### The task:
Switch each "GUI agent" in the items below to "interface agent" and write out all the items again with nothing else altered. Leave the pictures out of your answer.
☆ ☆ ☆ ☆ ☆
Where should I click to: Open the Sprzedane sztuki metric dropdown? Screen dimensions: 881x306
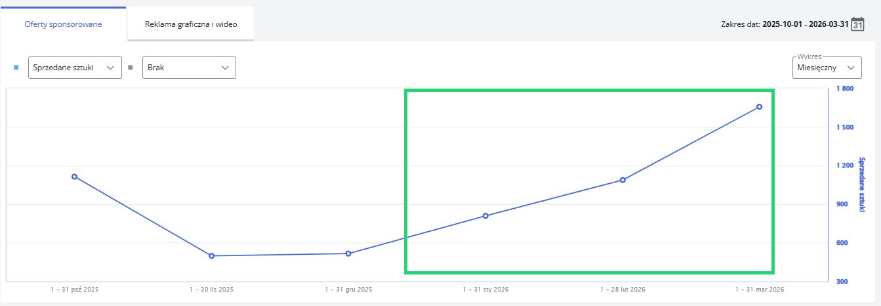coord(75,68)
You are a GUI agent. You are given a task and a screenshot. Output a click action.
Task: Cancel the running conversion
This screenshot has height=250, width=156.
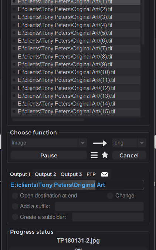tap(129, 155)
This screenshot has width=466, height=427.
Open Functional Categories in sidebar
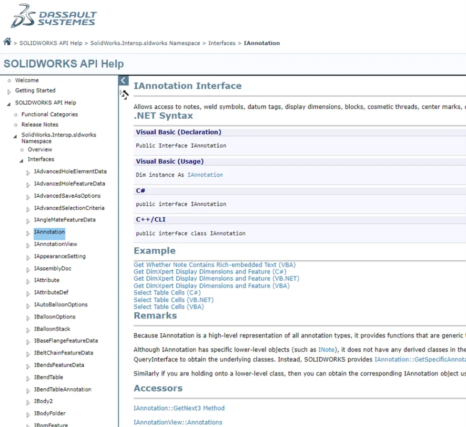50,114
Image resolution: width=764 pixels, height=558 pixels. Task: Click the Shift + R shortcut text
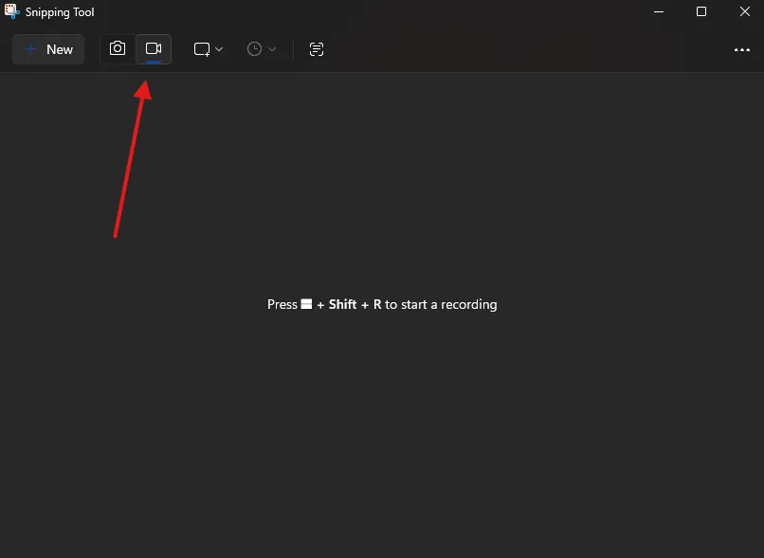[x=355, y=304]
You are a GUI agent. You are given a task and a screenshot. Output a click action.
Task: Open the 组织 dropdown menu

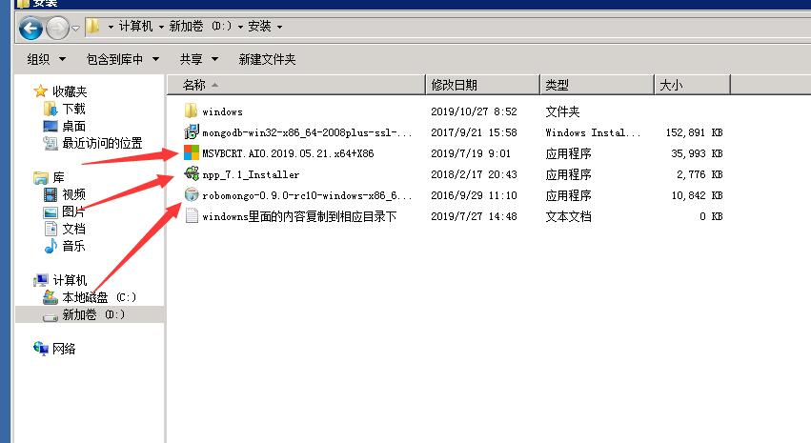(x=44, y=59)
☆ ☆ ☆ ☆ ☆
### Solution:
Where should I click to: Open the Sprzedane sztuki metric dropdown? Screen dimensions: 881x306
coord(75,68)
You are a interface agent. You are given a task and a screenshot. Output a click action.
Task: Cancel the running conversion
This screenshot has height=250, width=156.
tap(129, 155)
This screenshot has width=466, height=427.
Open Functional Categories in sidebar
50,114
Image resolution: width=764 pixels, height=558 pixels. Task: Click the Shift + R shortcut text
[x=355, y=304]
You are a interface agent. You are given a task and a screenshot. Output a click action.
Task: Open the 组织 dropdown menu

(x=44, y=59)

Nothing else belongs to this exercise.